(SOBRE A TAREFA) Indique se cada afirmação concorda com a carta sobre as tentações de Natal, respondendo sim ou não e citando as palavras decisivas da carta: (a) Quem escreve esperou pelo Natal numa cadeira de rodas. (b) A primeira tentação apresentada é a tristeza. (c) O Natal chegou atrasado este ano.

(TRECHO DO TEXTO)
══════════════════════════════

29 de dezembro de 2021

TENTAÇÕES DE NATAL

Caros amigos,

O Natal chegou pontualmente, como todos os anos. Um acontecimento que desafia e provoca a rotina cinzenta do nosso quotidiano. Uma graça que encontra resistência em nós e é ameaçada por tentações particulares. Este ano venho compartilhar com vocês ... precisamente as minhas tentações! Me ajudareis a vencê-las!

A primeira é a imobilidade. Esperei por este Natal na minha cadeira de rodas. Ele chegou e receio que vá embora e eu permaneça aqui imóvel, sem que nada mude. A ESPERANÇA de alguma mudança foi desapontada muitas vezes. Peço boleia, deixando-me levar pela comunidade, pelos ritos, pelas celebrações ... Mas sei que sem caminhar como os pastores e os Reis Magos não há Natal. Paralisado, peço ao Espírito Santo que me conceda as suas asas de águia. (Isaías 40,31)

══════════════════════════════

(Entradas de dados armazenadas)
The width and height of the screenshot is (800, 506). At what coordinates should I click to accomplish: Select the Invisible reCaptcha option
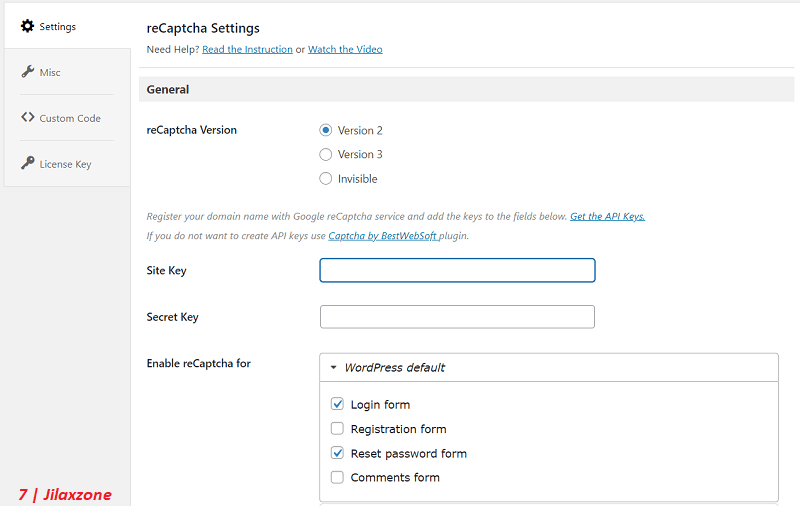tap(326, 179)
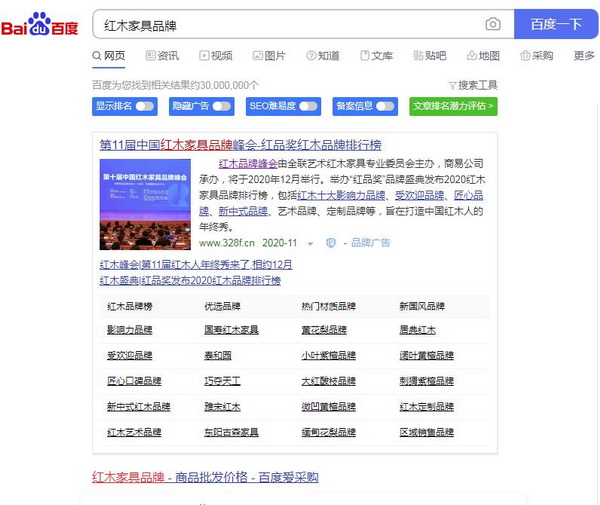Enable the SEO难易度 switch
Viewport: 600px width, 505px height.
coord(309,106)
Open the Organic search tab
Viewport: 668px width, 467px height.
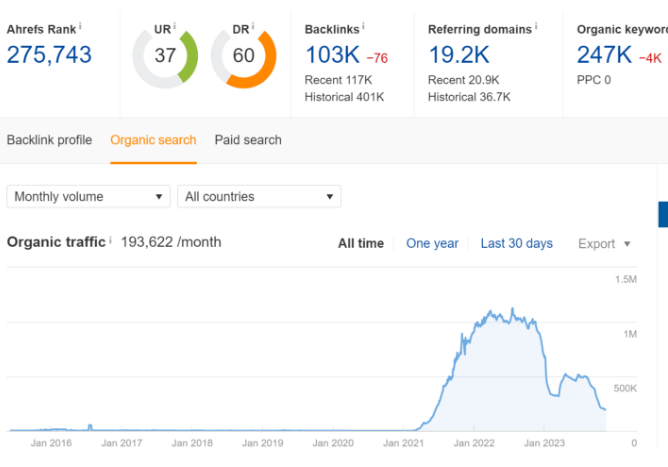coord(153,140)
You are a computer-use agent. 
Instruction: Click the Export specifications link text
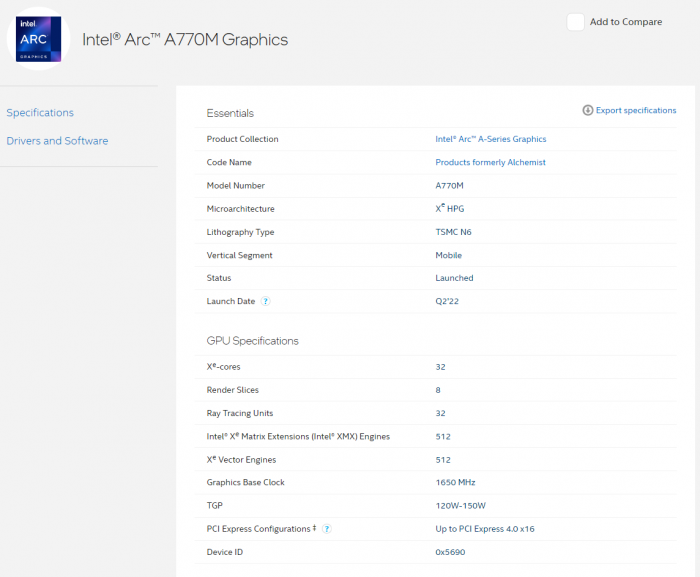point(636,110)
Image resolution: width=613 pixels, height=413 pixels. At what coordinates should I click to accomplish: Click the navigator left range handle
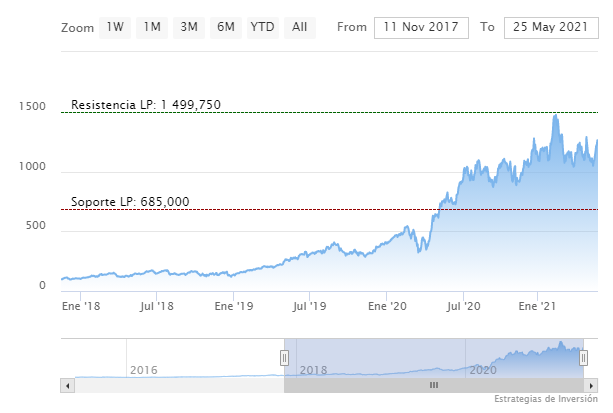[284, 357]
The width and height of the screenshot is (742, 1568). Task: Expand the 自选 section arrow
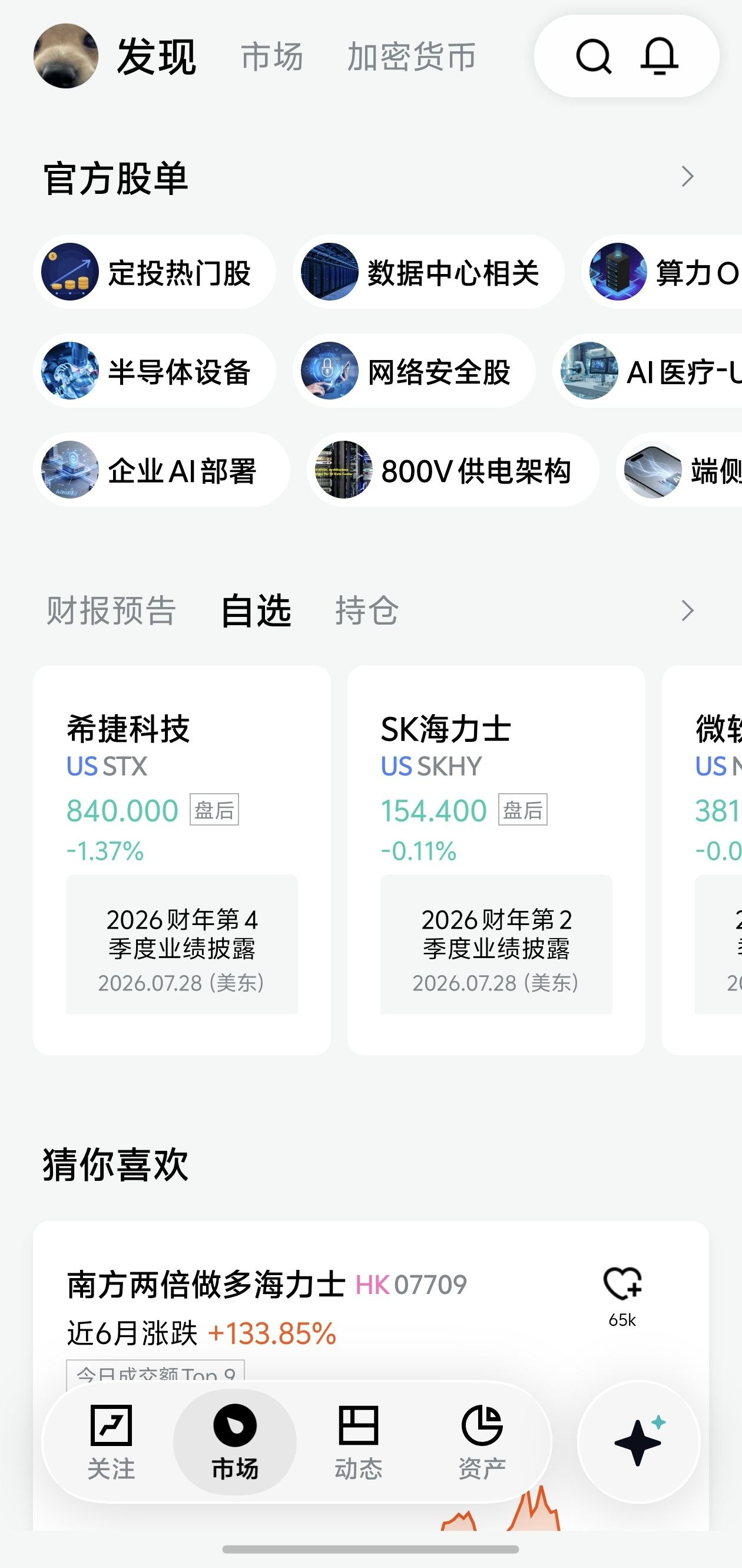pyautogui.click(x=687, y=610)
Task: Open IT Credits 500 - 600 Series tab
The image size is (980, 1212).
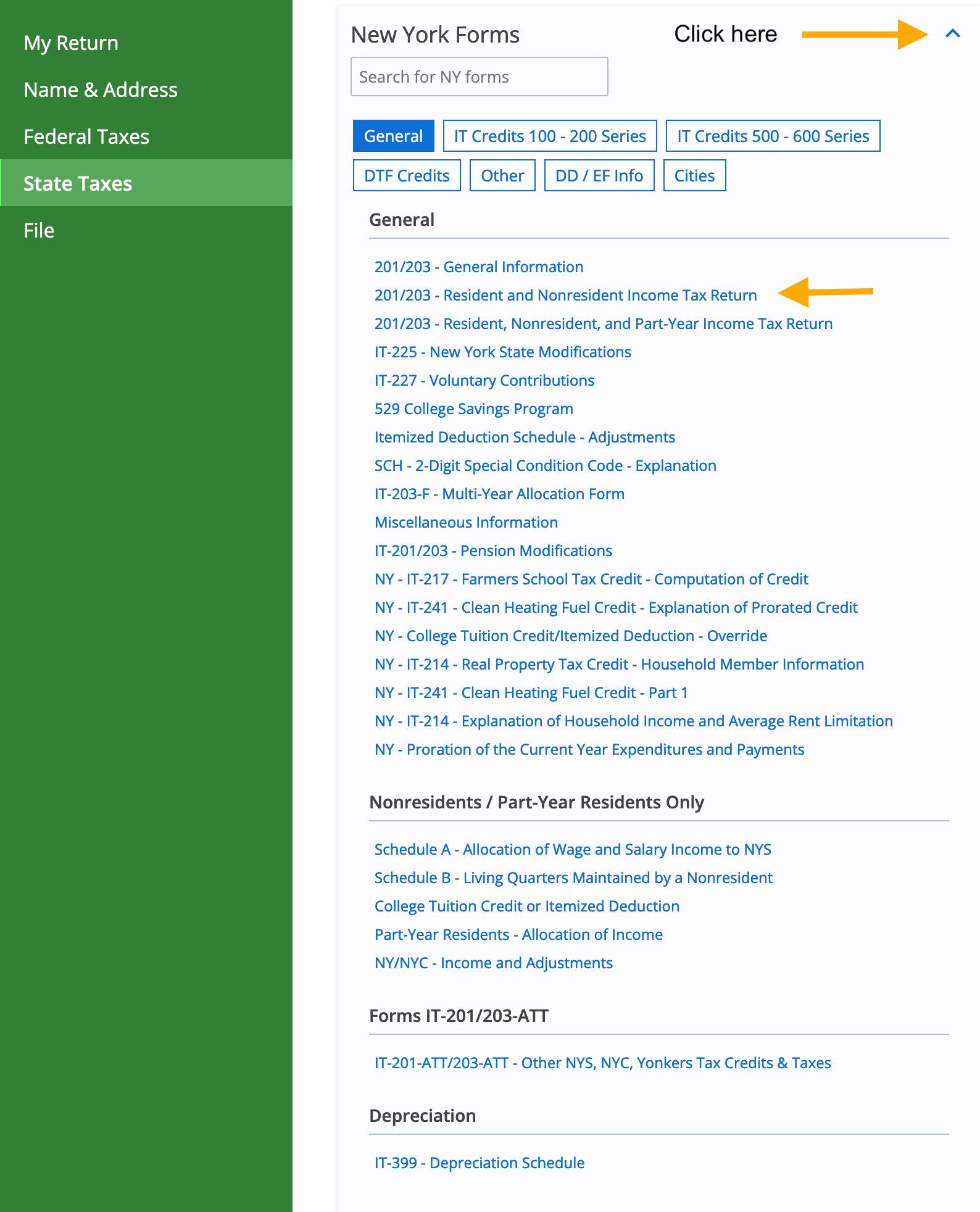Action: 773,136
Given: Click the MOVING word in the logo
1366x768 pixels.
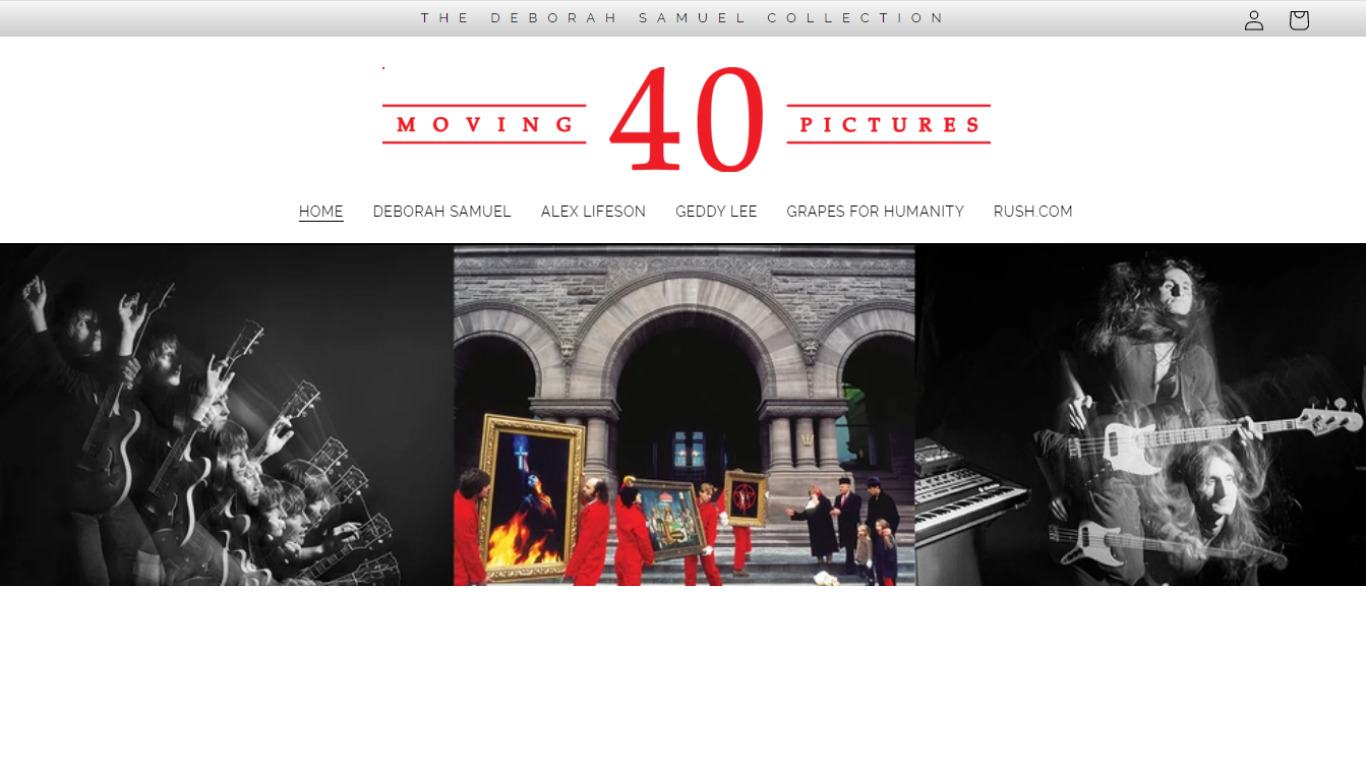Looking at the screenshot, I should click(485, 125).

══════════════════════════════

(RESULTADO DO EXERCÍCIO)
(a) Sim: "Esperei por este Natal na minha cadeira de rodas."
(b) Não: "A primeira é a imobilidade."
(c) Não: "O Natal chegou pontualmente, como todos os anos."